12.2.2 Before invoking mediation,the Parties agree that they shall first try to resolve any dispute arising out
of or related to this Agreement through discussions directly between those senior management
representatives within their respective organizations who have overall managerial responsibility for similar
projects. This step shall be a condition precedent to the use of mediation. If the parties' senior
management representatives cannot resolve the dispute within thirty (30) calendar days after a Party
delivers a written notice of such dispute, then the Parties shall proceed with the mediation process
contained herein.
12.2.3.1 In the event that City or Consultant shall contend that the other has committed a material
breach of this Agreement,the Party alleging such breach shall,as a condition precedent to
filing any lawsuit, request mediation of the dispute.

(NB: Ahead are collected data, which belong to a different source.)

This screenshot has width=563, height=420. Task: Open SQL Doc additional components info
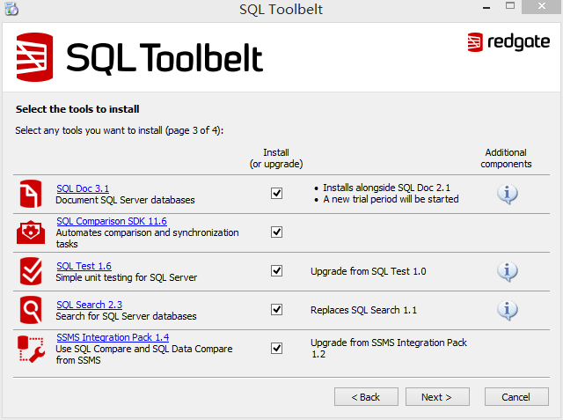pyautogui.click(x=507, y=194)
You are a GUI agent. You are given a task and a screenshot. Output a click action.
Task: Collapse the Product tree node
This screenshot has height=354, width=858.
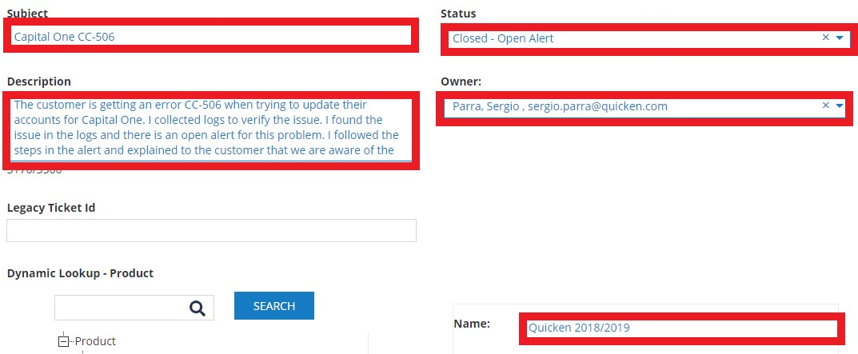(64, 341)
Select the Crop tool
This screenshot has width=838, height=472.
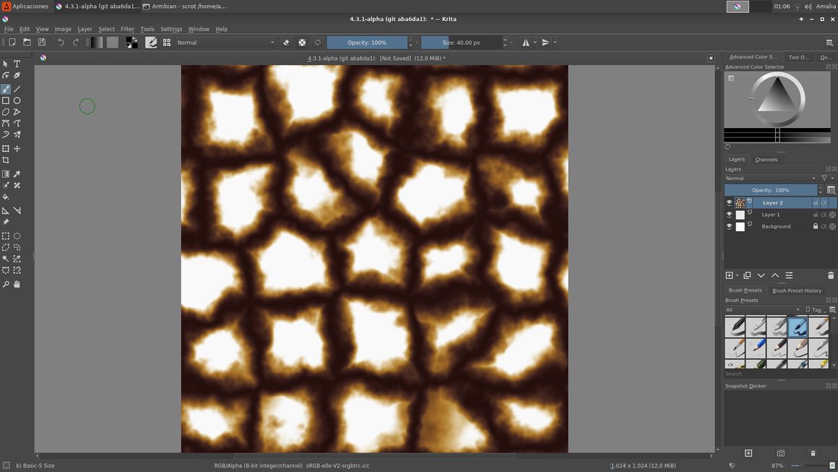coord(6,160)
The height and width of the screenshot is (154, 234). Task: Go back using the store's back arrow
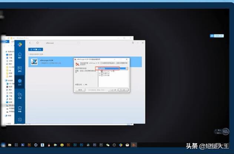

12.2.3.2 Request for mediation shall be in writing,and shall request that the mediation commence
no less than thirty(30)or more than ninety(90) calendar days following the date of the
request, except upon agreement of both parties.
12.2.3.3 In the event City and Consultant are unable to agree to a date for the mediation or to the
identity of the mediator or mediators within thirty (30) calendar days of the request for
mediation, all conditions precedent in this Article shall be deemed to have occurred.
12.2.3.4 The parties shall share the mediator's fee. Venue for mediation shall be Nueces County,
Texas. Any agreement reached in mediation shall be enforceable as a settlement
agreement in any court having jurisdiction thereof. No provision of this Agreement shall
waive any immunity or defense. No provision of this Agreement is a consent to suit.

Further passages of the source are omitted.